(1973)

Submitted by Dusty

After Clinton’s (James Coburn) untimely demise in the monastery on the second night of the game, the six players, led by struggling screenwriter Tom (Richard Benjamin), assemble in the game room to figure out what happened.  Apparently, the purpose of The “Sheila Green Memorial Gossip Game” was to uncover secrets held by the actual players, with each person’s real secret assigned to a different player.  (As Tom notes, if everybody had had their own secret on the first day, no one would have played at all.) 

It is revealed that the six secrets were:

After the first four secrets are assigned to their real holders, Lee is driven to confess that she had accidentally killed Clinton’s wife Sheila the year before while speeding drunk.  When she realized the purpose of the game was to reveal people’s hidden pasts, she snooped and discovered her husband’s killer card.  Upon finding Clinton in the monastery, she confronted him, he taunted her and she assaulted him with the candlestick, killing him.  After confessing to the two crimes, she retires to her cabin and kills herself in the night.

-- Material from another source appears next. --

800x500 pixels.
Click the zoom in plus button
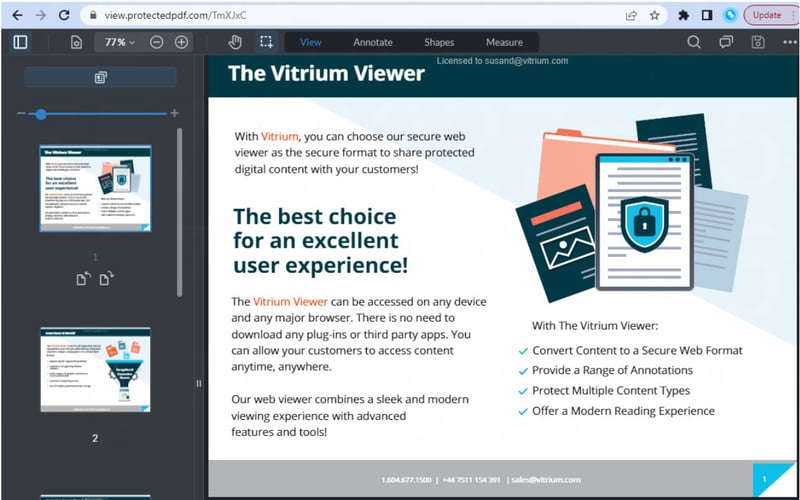click(181, 42)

The next morning, most of the guests decamp for a local hotel and the crew departs for some much-needed shore leave, leaving Philip alone on the yacht.  Not entirely satisfied, he continues to investigate and is experimenting with cigarette butts (one odd one had been found at the Clinton crime scene) when Tom returns for a chat.  With Tom temporarily out of the room searching for hand puppets, Philip notices the snapshot Clinton had taken that first day.

He observes that the six guests were each positioned under one letter of Sheila’s name and that he and Alice were positioned in the S & H positions, corresponding with their faux secrets, shoplifter and homosexual.  He puts together that Clinton had intended for the answer to each night’s hunt to be glaringly obvious, staring at them every day from the corkboard where he had posted the photo.  The problem is that last entry, the hit-and-run killer.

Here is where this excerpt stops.